World Trade Organization – International Trade
The World Trade Organization publishes monthly merchandise trade data. In an effort to obtain a pulse on global trade, I reviewed the export data of the US, European Union, and China. China export data was unavailable for January 2020. I am unsure at this time if that is erroneous data or a reflection of China’s January lockdown. Regardless, that data point skews the trend. I aggregated the export data from these three large economies and developed a three-month moving average. The trend line shows that export trade activity declined by about 20 percent from the pre-Covid trend and subsequently regained half of that deficit in the summer months. This data shows that trade is on a sustained growth trend but still remains below pre-Covid levels.
US Government Statistics
US government data provide more recent insights into US exports and overall GDP. The US Census Bureau’s Advance Economic Indicators Report for October shows that exports were up 8.9 percent from the prior month (September), but down 7.1 percent from October 2019 (year over year). This confirms a continuation of the growth trend with overall activity levels still below the pre-Covid trend.
US Real gross domestic product (GDP) increased at an annual rate of 33.1 percent in the third quarter of 2020. But, similar to my comments in August about the headline GDP contraction of 33 percent for Q2; these are annual rates – or the total change that would occur if the current rate of change continued sequentially for a whole year. I find these annualized rates to be more useful in stable times than they are in the more volatile periods of the last year. In this environment I find actual period-to-period changes to be more informative. The actual GDP dollar estimate for Q3 2020 is up 7.4 percent from Q2 2020. Meanwhile, gross private domestic investment in equipment (relevant for transportation equipment and warehouse automation equipment) is up 13.5 percent over that same period – with general industrial, including material handling equipment, up 9.0 percent. These macroeconomic data points also suggest that the economic context remains on a growth path. However, private investment in non-residential structures continued to decline in Q3. This decline appears to be a result of weakness in office and retail, rather than industrial and warehousing properties. CBRE stated in its 2021 Real Estate Market Outlook that the US Industrial and Logistics property category will “continue to flourish” in 2021. Further stating that demand will be driven by an increase in online sales.
ISM Report on Business
Purchasing managers indexes are often considered leading indicators of overall economic activity.

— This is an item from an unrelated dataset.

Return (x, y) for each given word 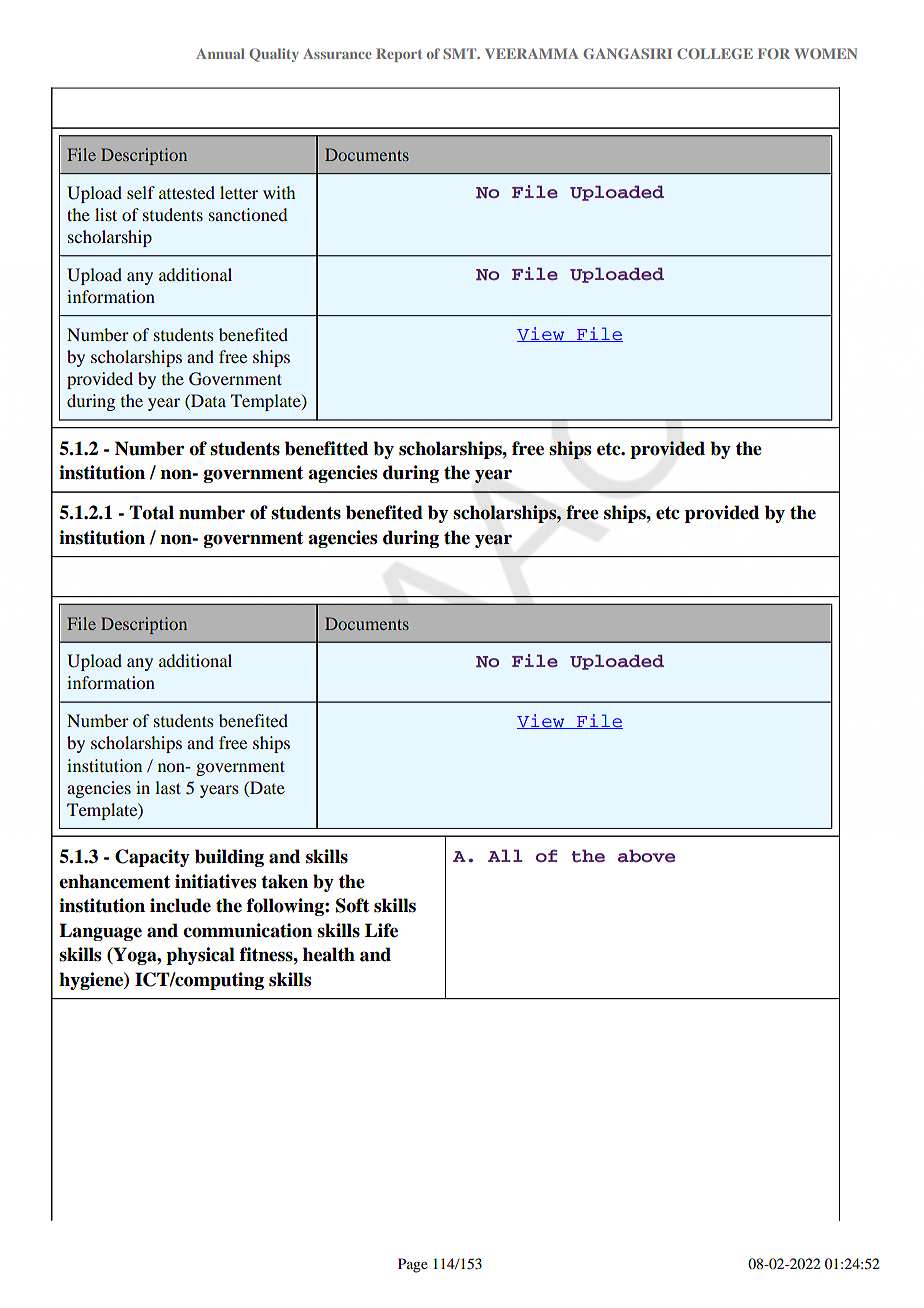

The ISM released its November Manufacturing Report on Business yesterday morning. The November PMI registered 57.5 percent, indicating an expansion of the manufacturing sector. The report implied that the sector is growing a slower rate than the previous month, with input-driven constraints being the main inhibitor to growth. Meanwhile, the October Services Report on Business also indicated ongoing growth, with Transportation & Warehousing listed prominently as an industry reporting growth in business activity, new orders, and employment. But the ISM Reports on Business provide a directional trend and some idea of magnitude but do not provide insight into the overall level of activity. And given the abrupt and deep downturn of Q2 2020, growth at this point certainly does not imply an economy running at full capacity.
The wealth of public data available for analysis points to a clear overarching trend. The US economy and global trade continue to grow off the deep contraction caused by the Covid-19 lockdowns earlier in the year. However, economic activity still remains below the pre-Covid-19 levels. Input constraints, such as social distancing and quarantines, continue to serve as a primary inhibitor of growth. Meanwhile, the logistics industry continues to experience above average growth due to the ongoing transition and likely acceleration to e-commerce and direct-to-consumer fulfillment.